Long-time readers who have watched me bitch about my cancer crap had to go through two summers of my swollen lymphedema misery. Something we haven’t had to deal with this summer at all! And we’re all celebrating that fact! Poor blog readers! Always suffering right along with me!
Truth be told, I am non-compliant and do not wear my compression glove and sleeve unless I plan on walking on a hot and humid day. I tend to avoid walking on hot and humid days. If there’s an emergency causing me to have to walk on such a day, I’ll wear my compression garments (I keep them in my purse, with my antibiotics) and take off my clothing because the Effexor I’m taking hasn’t totally gotten rid of my hot flashes.
Won’t that be pretty?
I work out at the gym, lifting weights, swimming and doing whatever it’s called on the elliptical. What is that called? Ellipsing? What the heck? I don’t wear compression garments. My arm doesn’t swell beyond it’s normal swollen self. On occasion when it does swell, minimally, I cool down and elevate my arm, the swelling goes back down. People don’t really notice the swelling unless I point it out, which is awesome and makes me feel less self-conscious about it. Cautious about possible infection, but not self-conscious.
I’ve been known to wear sleeveless shirts in public, even!
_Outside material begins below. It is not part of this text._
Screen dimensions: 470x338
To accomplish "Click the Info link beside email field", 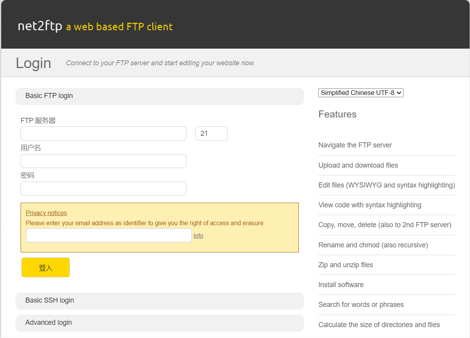I will [198, 236].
It feels better now that I’ve been working out at the gym for a month and a half. It swells a bit when I walk on the treadmill so I don’t walk on the treadmill. It’s not as though my life depends on walking on a treadmill. I hate walking on a treadmill. I’d rather do whatever the hell it’s called on the elliptical.
Somebody, please! What is that called?
So anyway, welcome to my new readers/fellow-lymphedema sufferers. I wish for you mild lymphedema, if lymphedema is in your life.
Man, long-time readers, remember when I was more hostile about my fucking lymphedema?